TL;DR: The coming energy crisis could bring mobile Internet to a halt in many European countries. Plans are being considered to weather the storm, but Europe would likely suffer from its own success in bringing reliable electricity to its citizens.
A conjunction of power cuts and energy rationing plans could make mobile Internet unreliable and unavailable in Europe. Winter is coming and according to sources from within the industry, everybody knows the market will face a lot of issues. As a consequence of Russia’s decision to stop gas supplies via Europe’s key supply routes, both industries and governments are now scrambling to find potential solutions to the issue.
The alarms stem directly from telecom industry sources, who are fearful of the impact on the mobile infrastructure in Europe’s biggest countries. According to four unnamed telecom executives quoted by Reuters, right now there aren’t enough backup systems to account for widespread power cuts.
In Europe, there are half a million mobile towers and most of them are equipped with battery backup systems that can last up to 30 minutes. A plan devised by Enedis, a state-owned French company that manages low and medium voltage power distribution over 1,300,000 km of lines, takes into account potential power outages lasting up to two hours in worst-case scenarios.
Enedis and telecom operators had talks with the French government about the energy market over the summer, but the distribution utility was unable to spare cell towers from general blackouts.

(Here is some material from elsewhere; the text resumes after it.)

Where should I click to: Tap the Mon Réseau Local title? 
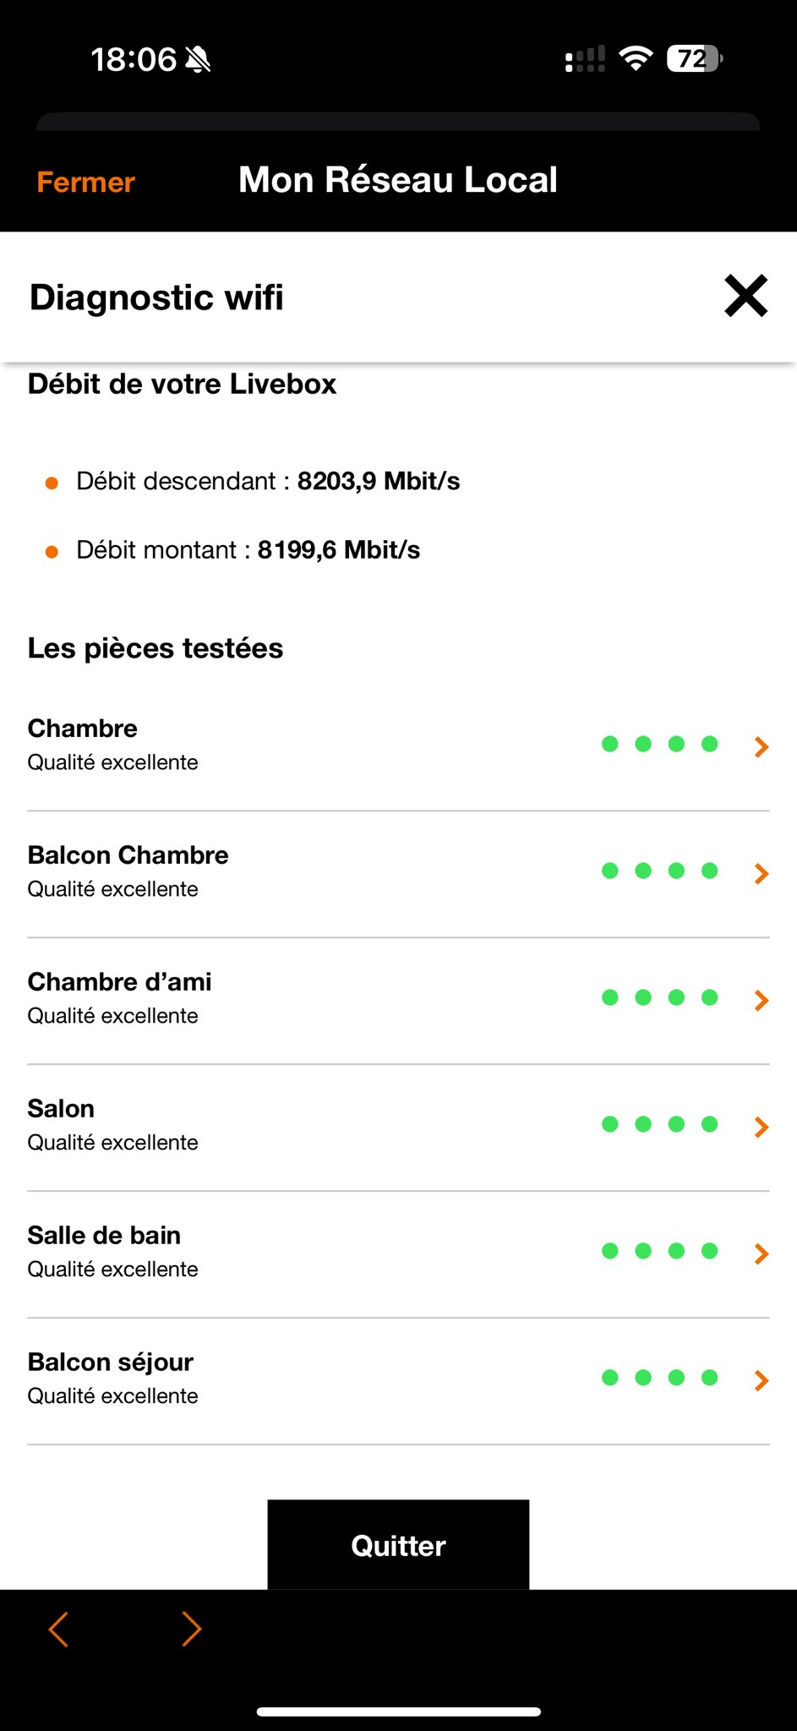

In Enedis’ plans, mobile Internet is not considered an essential service like hospital, police and government facilities where power cuts would be avoided.
In Sweden, telecom regulator PTS is trying to avoid widespread connectivity outages by financing the purchase of transportable fuel stations and mobile base stations that could work in place of unavailable cell towers to let smartphones and mobile devices connect to the Internet.
Germany’s Deutsche Telekom has 33,000 mobile radio towers to feed power to, and the company will use emergency systems relying on diesel in cases of prolonged outages. In Italy, the head of telecoms lobby Asstel Massimo Sarmi will ask the country’s new government to exclude mobile networks from any possible energy saving plan.
At this point, the situation doesn’t seem to be very clear but Europe will likely suffer from its own success in keeping the continent’s energy infrastructure efficient and reliable. One source from the telecom industry said Europe is “a bit spoiled” in that regard, so there weren’t as many investments in energy storage solutions as in other parts of the world.